• [WORK INSTRUCTIONS]
Copy out the lines from the one with "will click(657, 264)." to the one with "Action: [277, 60]", including both, character for character.

• [Stored dataset items]

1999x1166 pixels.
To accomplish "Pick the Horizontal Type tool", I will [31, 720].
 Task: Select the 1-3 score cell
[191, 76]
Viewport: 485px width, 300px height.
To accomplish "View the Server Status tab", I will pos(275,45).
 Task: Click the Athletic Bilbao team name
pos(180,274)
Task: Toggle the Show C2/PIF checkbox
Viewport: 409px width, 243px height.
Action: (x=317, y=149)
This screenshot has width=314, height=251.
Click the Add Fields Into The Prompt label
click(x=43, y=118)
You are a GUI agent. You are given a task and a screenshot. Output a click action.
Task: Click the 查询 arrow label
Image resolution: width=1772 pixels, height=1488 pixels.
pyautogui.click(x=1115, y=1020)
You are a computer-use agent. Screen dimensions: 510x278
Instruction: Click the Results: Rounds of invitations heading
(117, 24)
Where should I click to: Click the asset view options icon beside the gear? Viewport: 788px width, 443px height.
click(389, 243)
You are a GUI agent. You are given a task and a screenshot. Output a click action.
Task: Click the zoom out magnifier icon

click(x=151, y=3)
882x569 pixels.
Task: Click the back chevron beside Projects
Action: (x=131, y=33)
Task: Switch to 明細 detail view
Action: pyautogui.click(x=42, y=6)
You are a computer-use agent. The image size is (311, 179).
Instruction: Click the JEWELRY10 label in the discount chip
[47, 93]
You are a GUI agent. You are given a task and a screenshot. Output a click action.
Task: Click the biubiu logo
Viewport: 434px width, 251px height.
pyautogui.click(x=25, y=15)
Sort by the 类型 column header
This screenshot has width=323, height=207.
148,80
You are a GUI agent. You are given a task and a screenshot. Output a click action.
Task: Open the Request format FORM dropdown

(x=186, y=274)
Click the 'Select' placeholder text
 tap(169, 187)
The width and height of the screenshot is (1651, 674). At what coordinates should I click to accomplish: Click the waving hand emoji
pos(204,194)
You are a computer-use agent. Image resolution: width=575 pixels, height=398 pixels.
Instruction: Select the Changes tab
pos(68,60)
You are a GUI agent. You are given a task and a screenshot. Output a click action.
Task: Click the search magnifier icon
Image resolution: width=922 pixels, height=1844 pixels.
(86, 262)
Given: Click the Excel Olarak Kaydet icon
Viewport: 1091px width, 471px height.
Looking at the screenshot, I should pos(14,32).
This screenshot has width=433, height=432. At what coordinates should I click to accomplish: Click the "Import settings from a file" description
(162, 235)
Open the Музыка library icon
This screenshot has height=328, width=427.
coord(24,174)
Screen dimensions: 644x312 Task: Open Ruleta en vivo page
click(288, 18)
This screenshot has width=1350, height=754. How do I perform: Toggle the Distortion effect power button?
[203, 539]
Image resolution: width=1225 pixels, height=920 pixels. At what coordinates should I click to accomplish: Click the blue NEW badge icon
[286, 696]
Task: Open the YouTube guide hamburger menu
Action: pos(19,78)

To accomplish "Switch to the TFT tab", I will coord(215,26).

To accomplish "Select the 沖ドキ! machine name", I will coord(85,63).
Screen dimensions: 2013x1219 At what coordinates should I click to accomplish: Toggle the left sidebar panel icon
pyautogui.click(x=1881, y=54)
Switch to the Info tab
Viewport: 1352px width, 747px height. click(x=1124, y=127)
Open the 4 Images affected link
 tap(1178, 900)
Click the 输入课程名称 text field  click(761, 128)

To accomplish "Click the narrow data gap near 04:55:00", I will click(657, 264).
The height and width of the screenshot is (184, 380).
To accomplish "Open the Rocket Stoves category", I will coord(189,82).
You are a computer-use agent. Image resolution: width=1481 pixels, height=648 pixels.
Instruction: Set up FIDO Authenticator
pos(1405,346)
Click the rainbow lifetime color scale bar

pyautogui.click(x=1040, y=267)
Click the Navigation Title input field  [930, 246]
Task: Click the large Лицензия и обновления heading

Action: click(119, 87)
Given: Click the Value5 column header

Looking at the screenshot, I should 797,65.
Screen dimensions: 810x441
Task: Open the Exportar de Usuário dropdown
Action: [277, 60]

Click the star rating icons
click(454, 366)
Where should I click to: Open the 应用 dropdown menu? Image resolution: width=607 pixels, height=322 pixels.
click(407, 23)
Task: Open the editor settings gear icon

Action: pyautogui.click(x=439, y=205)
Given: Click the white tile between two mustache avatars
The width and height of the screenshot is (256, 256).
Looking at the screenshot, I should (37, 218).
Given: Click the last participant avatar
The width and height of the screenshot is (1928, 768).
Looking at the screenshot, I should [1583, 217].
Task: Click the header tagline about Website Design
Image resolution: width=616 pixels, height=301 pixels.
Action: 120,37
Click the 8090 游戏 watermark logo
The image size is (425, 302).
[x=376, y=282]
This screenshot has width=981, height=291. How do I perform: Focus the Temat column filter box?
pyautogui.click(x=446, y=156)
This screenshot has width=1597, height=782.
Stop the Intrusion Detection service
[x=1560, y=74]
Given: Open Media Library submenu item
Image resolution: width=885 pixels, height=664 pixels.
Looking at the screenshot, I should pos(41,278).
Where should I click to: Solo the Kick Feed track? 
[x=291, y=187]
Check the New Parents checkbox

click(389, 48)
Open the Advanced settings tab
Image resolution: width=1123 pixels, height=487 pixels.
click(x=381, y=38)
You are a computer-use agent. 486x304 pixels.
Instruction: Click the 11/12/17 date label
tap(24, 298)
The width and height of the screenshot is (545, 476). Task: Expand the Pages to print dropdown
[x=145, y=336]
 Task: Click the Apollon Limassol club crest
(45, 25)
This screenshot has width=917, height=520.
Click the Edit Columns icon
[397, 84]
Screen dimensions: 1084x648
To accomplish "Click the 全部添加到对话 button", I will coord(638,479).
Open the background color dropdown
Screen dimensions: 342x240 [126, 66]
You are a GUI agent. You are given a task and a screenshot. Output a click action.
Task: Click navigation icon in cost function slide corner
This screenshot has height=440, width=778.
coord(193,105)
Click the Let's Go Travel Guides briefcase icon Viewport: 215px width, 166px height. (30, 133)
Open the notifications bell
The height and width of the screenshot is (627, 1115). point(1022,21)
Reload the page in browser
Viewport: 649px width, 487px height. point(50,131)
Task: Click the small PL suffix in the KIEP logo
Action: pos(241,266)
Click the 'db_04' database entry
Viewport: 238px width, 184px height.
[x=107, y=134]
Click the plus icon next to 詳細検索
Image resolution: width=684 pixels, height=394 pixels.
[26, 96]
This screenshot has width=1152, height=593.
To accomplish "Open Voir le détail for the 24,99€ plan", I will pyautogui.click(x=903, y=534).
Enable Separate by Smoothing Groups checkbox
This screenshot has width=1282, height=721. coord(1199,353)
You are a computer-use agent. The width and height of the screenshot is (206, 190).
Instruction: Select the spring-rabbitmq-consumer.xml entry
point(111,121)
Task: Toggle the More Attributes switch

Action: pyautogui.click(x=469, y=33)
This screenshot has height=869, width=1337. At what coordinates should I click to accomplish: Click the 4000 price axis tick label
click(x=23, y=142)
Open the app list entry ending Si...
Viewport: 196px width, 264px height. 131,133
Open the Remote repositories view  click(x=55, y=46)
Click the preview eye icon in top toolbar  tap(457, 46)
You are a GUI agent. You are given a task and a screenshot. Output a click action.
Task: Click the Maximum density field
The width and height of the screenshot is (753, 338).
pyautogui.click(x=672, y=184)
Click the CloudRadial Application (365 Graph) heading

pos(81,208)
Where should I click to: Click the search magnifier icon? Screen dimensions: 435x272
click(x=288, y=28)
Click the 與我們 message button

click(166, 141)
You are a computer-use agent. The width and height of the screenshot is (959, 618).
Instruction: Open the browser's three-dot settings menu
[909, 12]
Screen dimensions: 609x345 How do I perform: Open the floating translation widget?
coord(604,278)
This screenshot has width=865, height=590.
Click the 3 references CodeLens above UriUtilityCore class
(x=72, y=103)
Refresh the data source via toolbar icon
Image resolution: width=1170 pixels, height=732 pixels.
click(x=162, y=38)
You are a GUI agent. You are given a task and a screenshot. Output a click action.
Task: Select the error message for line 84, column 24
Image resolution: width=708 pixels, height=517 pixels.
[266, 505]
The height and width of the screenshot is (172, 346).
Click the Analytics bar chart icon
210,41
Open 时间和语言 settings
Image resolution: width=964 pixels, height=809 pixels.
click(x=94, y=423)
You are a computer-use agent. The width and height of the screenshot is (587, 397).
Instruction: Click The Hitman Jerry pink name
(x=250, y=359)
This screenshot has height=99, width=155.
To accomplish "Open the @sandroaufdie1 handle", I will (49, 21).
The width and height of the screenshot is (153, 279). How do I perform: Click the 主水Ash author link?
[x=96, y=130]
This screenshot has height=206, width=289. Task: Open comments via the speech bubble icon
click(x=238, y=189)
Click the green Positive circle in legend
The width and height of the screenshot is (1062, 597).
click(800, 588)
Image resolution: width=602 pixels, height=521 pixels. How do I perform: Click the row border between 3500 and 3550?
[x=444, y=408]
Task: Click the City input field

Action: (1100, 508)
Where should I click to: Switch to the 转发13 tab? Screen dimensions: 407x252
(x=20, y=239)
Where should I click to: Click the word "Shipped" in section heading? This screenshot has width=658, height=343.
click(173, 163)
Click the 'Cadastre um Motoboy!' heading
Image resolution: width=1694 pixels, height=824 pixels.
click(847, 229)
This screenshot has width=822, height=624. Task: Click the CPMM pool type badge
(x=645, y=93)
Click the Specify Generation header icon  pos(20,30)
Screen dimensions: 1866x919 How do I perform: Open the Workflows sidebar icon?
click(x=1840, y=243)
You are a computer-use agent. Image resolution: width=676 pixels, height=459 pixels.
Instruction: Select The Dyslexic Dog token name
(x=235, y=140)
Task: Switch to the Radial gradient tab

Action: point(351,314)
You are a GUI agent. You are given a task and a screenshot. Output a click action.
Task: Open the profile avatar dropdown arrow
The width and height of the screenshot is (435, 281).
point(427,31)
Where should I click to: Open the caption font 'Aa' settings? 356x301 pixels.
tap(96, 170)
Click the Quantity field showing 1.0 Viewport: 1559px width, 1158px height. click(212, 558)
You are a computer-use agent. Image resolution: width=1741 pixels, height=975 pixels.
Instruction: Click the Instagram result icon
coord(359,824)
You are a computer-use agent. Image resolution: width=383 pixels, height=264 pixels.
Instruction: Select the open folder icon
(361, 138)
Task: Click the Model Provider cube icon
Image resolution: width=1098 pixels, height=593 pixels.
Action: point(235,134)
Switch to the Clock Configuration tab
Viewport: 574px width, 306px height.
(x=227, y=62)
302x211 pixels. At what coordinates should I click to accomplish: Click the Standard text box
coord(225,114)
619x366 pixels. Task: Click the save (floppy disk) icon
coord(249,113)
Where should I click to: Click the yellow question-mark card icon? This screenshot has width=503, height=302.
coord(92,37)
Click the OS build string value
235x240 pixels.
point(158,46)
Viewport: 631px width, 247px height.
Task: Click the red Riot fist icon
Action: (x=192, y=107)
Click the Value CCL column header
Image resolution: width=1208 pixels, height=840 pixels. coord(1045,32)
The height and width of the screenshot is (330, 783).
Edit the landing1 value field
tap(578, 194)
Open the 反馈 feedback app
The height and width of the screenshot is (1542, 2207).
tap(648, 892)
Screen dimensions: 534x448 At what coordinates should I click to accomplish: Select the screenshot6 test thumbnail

• [TASK RESULT]
To accomplish "Click the narrow data gap near 04:55:00", I will click(657, 264).
The height and width of the screenshot is (184, 380).
To accomplish "Open the Rocket Stoves category", I will coord(189,82).
You are a computer-use agent. Image resolution: width=1481 pixels, height=648 pixels.
Instruction: Set up FIDO Authenticator
pos(1405,346)
Click the rainbow lifetime color scale bar

pyautogui.click(x=1040, y=267)
Click the Navigation Title input field  [930, 246]
Task: Click the large Лицензия и обновления heading

Action: click(119, 87)
Given: Click the Value5 column header

Looking at the screenshot, I should 797,65.
Screen dimensions: 810x441
Task: Open the Exportar de Usuário dropdown
Action: [277, 60]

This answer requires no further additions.